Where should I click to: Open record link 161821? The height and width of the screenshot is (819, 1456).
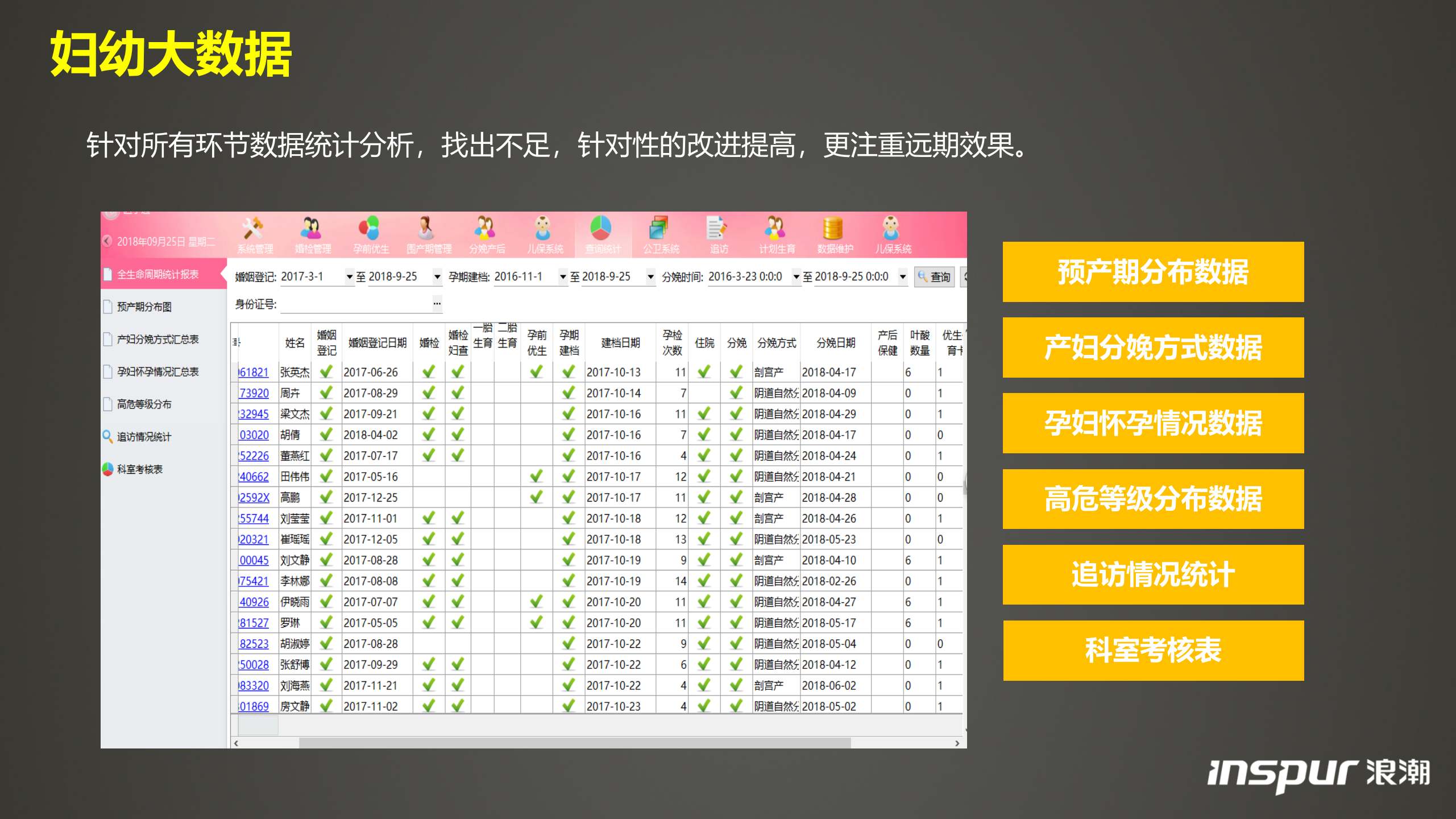254,372
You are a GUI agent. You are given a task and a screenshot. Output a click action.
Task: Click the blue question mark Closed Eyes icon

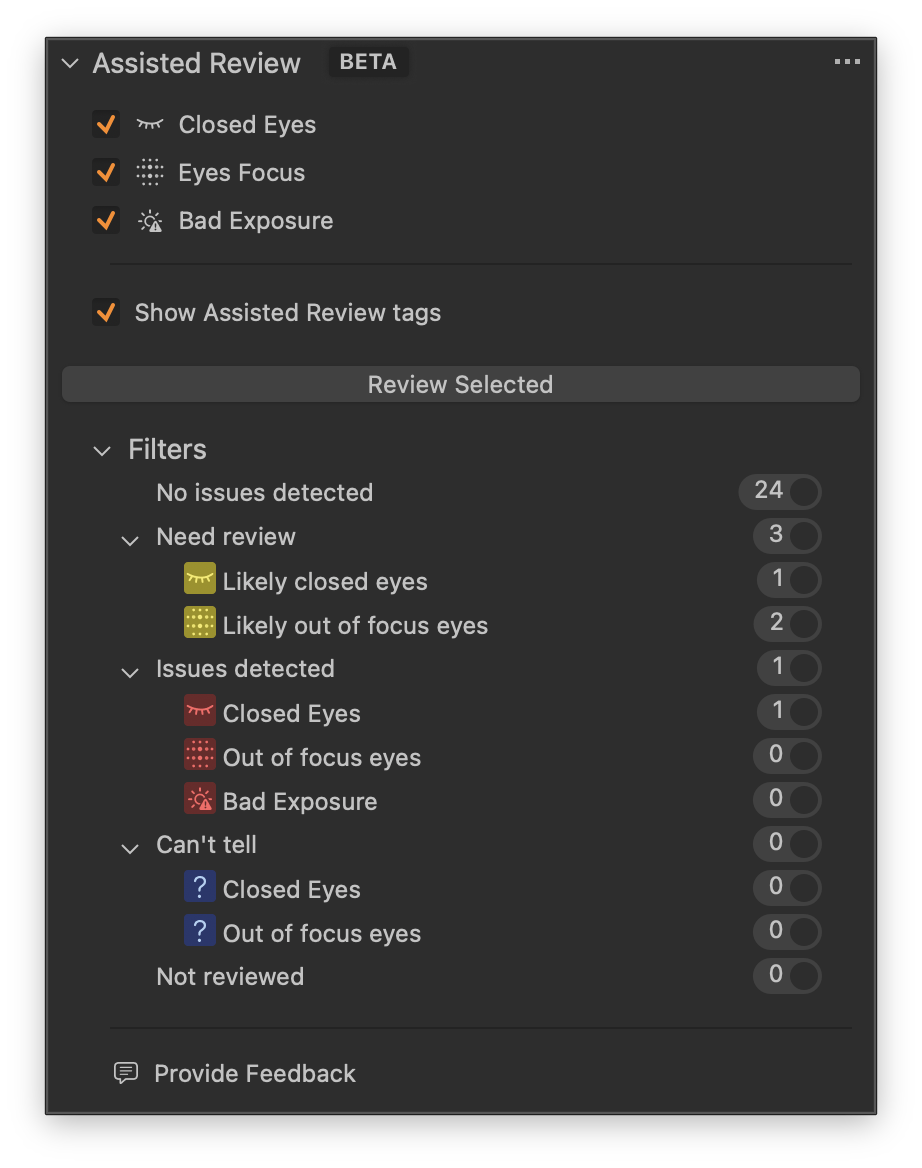click(x=200, y=886)
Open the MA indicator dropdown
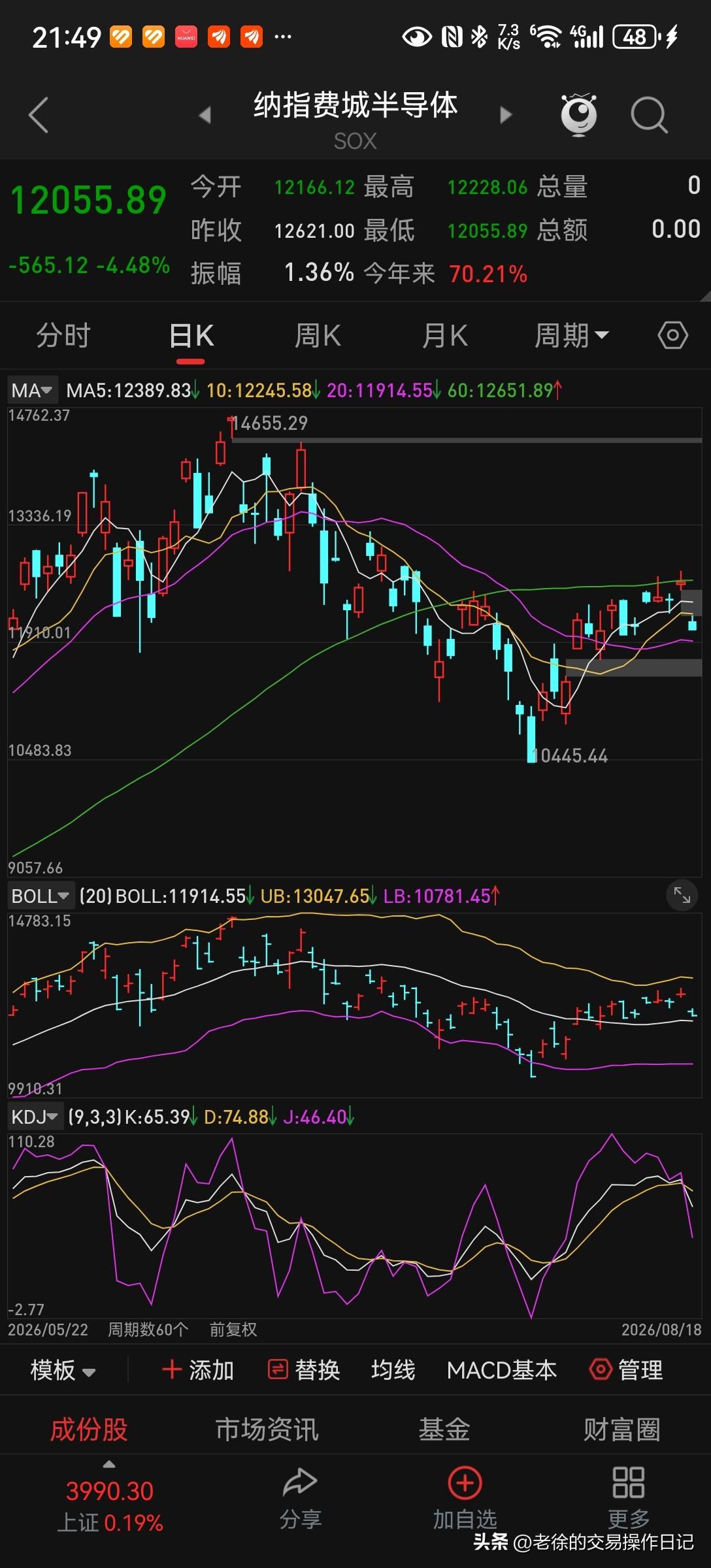Viewport: 711px width, 1568px height. point(32,391)

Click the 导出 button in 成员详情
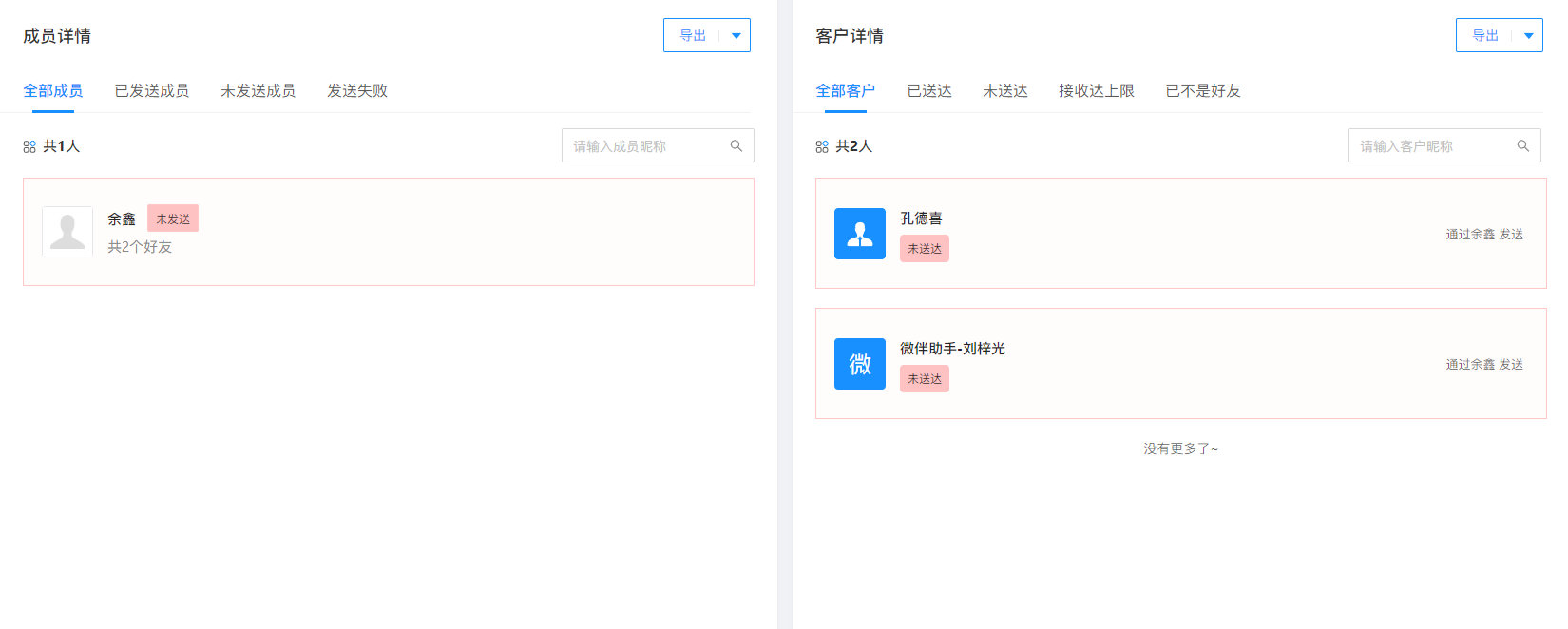[693, 36]
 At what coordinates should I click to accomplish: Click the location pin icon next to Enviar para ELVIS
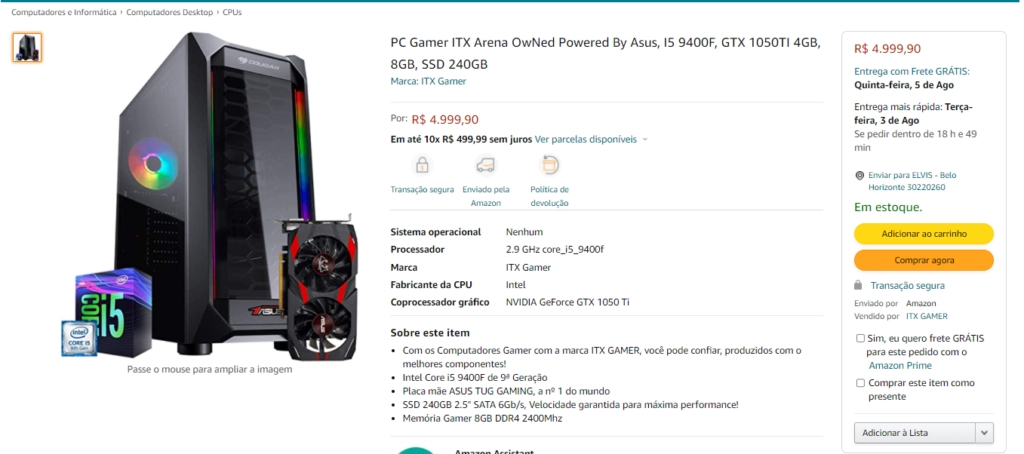click(859, 176)
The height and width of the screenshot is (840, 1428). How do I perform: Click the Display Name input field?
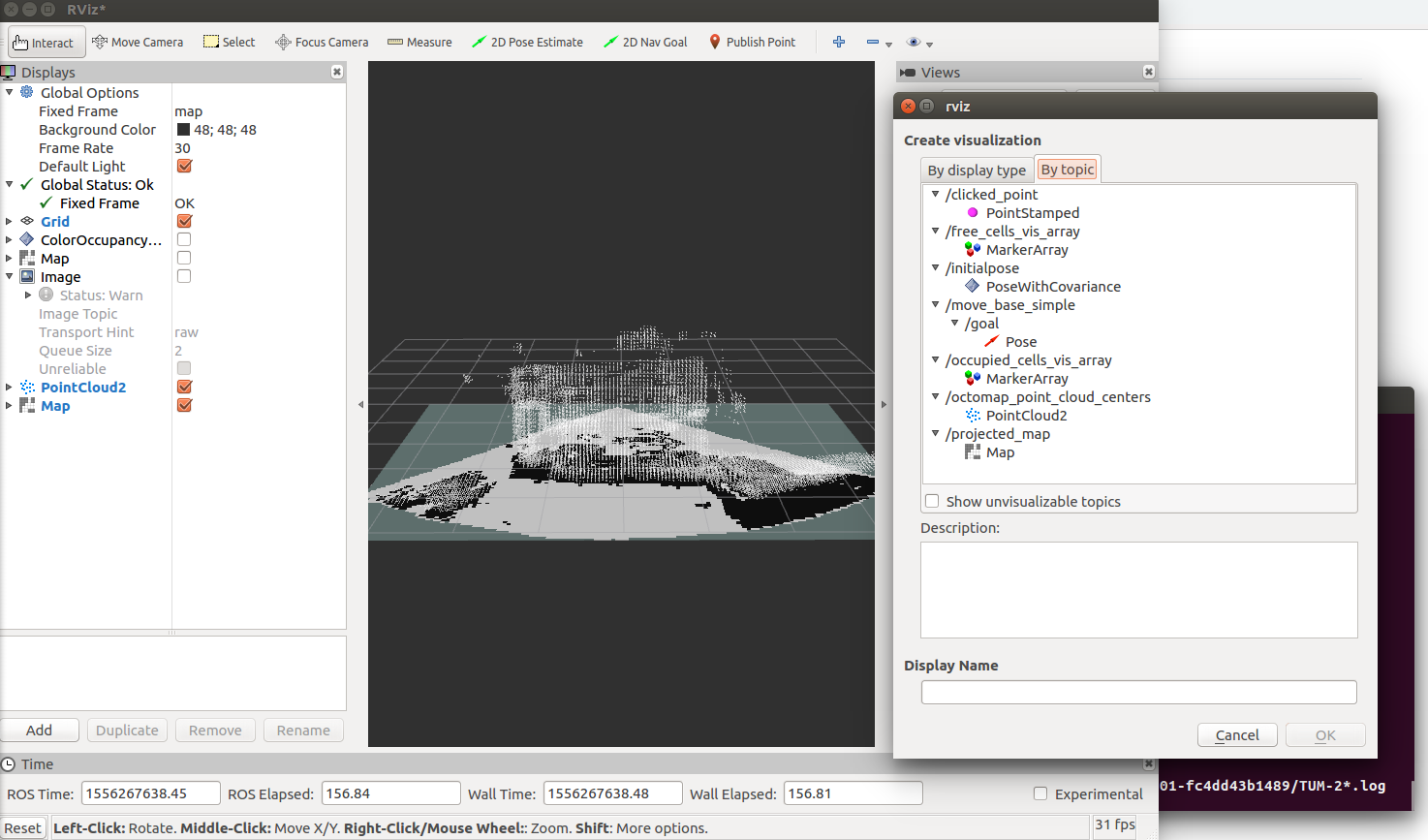pyautogui.click(x=1137, y=691)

──────────────────────────────

• EXERCISE OBJECTIVE
Recast the stretch of entries from the line containing "The height and width of the screenshot is (840, 1428)." through the end of the entries as a two-column CSV with the headers instruction and click. Each row should hold one entry's text and its answer, each in a single quoted field with line breaks replaced by spaces, and the pictures left out.

• RESPONSE TO THE TASK
instruction,click
"The height and width of the screenshot is (840, 1428). How do I perform: Click the Display Name input field?","pyautogui.click(x=1137, y=691)"